Dos cuestiones se me antojan tan viejas como el propio cinematógrafo. Una consiste en preguntarse cómo tratar sobre el presente, es decir, cómo plasmar en el cine el “aquí y ahora” e impregnar las imágenes de realidad. La otra, más “ontológica”, es la pregunta sobre cómo hacer cine ahora: llegados al punto presente, cómo hacer las cosas, qué películas rodar. La pregunta, grosso modo, que ha motivado las mil y una metamorfosis de la modernidad cinematográfica a lo largo del tiempo.

As mil e uma noites, de alguna manera, parte de ambos cuestionamientos. Miguel Gomes indaga cómo renovar/continuar/recuperar el aliento narrativo y poético del cine a la vez que ensaya una manera de realizar un film sobre el Portugal de hoy, el país de la crisis, la desigualdad creciente y el chantaje político de las instituciones internacionales. De hecho, una de las facetas cautivadoras de As mil e uma noites es que afronta el problema de realizar una forma de, digamos, “cine social” sin el discurseo, el paternalismo y el maniqueísmo reaccionario de tantos monstruos creados desde un sentido del compromiso muy mal entendido (ahorraré los ejemplos).

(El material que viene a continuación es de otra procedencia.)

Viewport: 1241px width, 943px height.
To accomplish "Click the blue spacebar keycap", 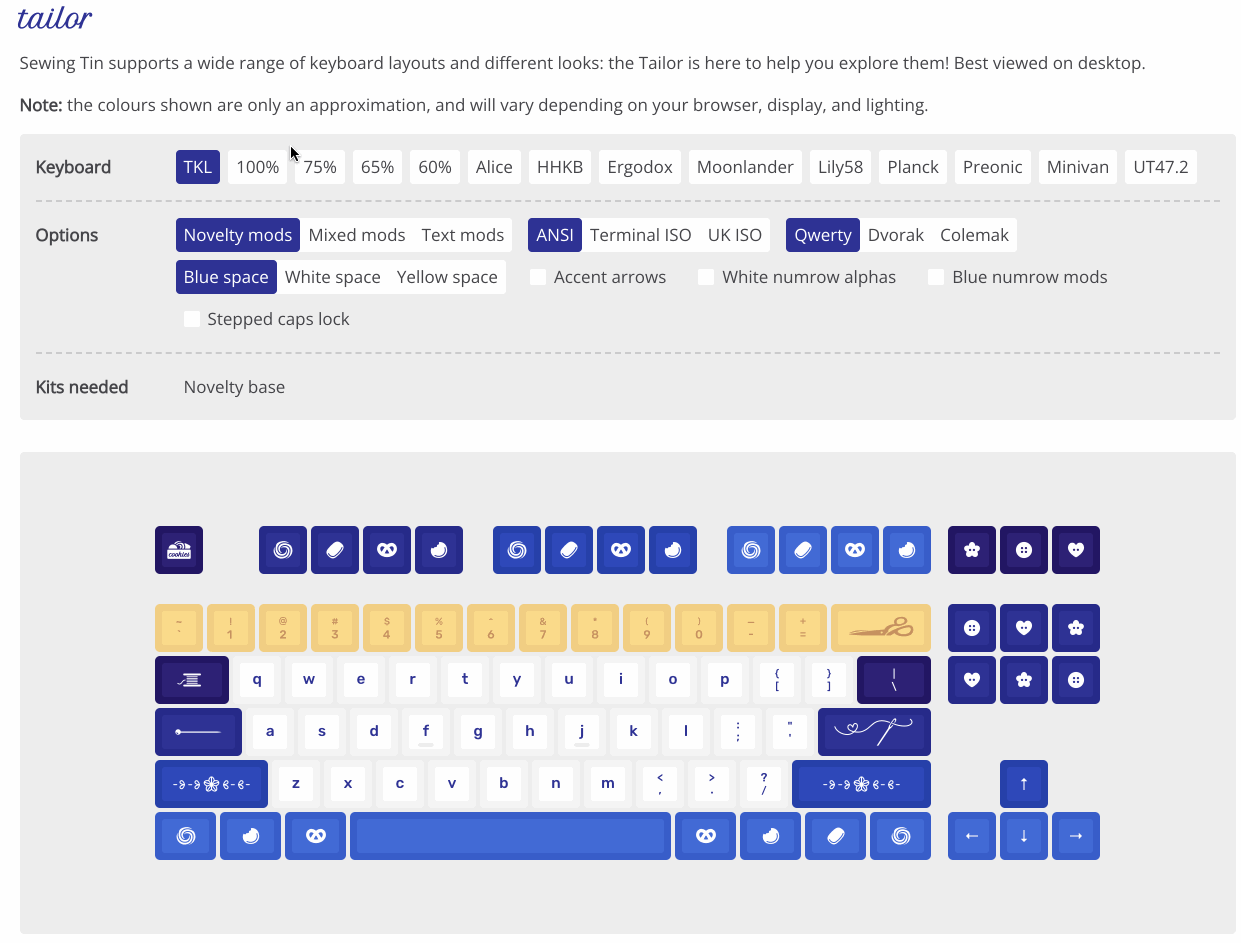I will tap(510, 836).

En Aquele querido mês de agosto o Tabu, Gomes ya partía de la tradición, de formas de contar historias profundamente arraigadas en nuestra cultura. Ahora, parte de un texto fundamental, Las mil y una noches, libro que es en sí mismo un documento sobre nuestro impulso esencial de explicar historias y extraer significados. Gomes no adapta el libro sino que adopta su estructura porque así es nuestro presente y así es el cine de nuestro tiempo: un entramado complejo en el que una historia conduce a la otra, como en el alambicado relato de Sherezade, que sólo se interrumpe en la frontera del alba para prometer nuevas aventuras la próxima noche al rey Shahriar y a su hermana Dinarsad. La pasión de ver -y de narrar- desafía las formas establecidas, las rutinas y las inercias.

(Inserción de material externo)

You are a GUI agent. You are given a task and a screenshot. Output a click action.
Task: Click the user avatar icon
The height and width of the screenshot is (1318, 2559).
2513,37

As mil e uma noites es, de hecho, un tríptico formado por largometrajes de dos horas de duración cada uno en el que, como en el libro, un relato conduce al otro cambiando bruscamente de situación: de la historia de un forajido que malvive en las montañas a lo Caracremada al embrujo para acabar con los problemas de erección de los representantes de la “troika” y de gobierno portugués, etc. Gomes hace suya esa mezcla de humor, aventura, lección moral y dignificación de la experiencia humana que representan Las mil y una noches y otros textos fundamentales cuyas estructura e intención son parecidas: el Decamerón de Boccaccio, Los viajes de Gulliver de Swift, Los cuentos de Canterbury de Chaucer, El manuscrito encontrado en Zaragoza de Potocki…

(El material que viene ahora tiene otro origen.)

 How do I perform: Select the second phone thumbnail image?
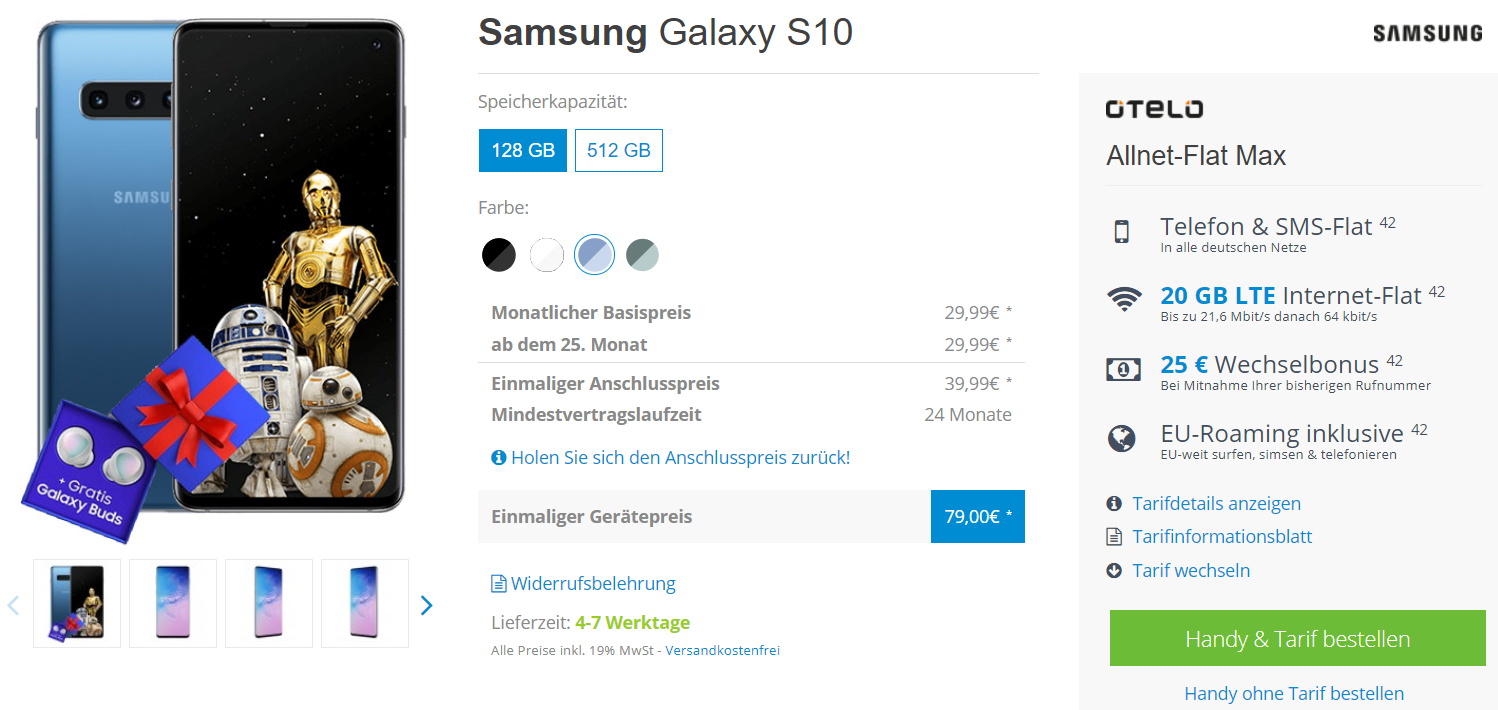(173, 603)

Precisamente, tanto Las mil y una noches como los textos de Boccaccio y Chaucer fueron trasladados al cine por Pier Paolo Pasolini, de cuyo asesinato se cumplirá en noviembre el 40º aniversario. Al ver As mil e uma noites de Gomes, es fácil también pensar en el cine de Pasolini porque comparte algo de esa viveza contagiosa, esa luminosidad radiante de sus películas. El italiano y el portugués representan un cine apasionado, algo asilvestrado y poderosamente fértil en el que el regreso a los orígenes y la indagación de nuevas formas se convierten en una misma empresa. El cine, al fin y al cabo, acaba siendo un eterno redescubrimiento.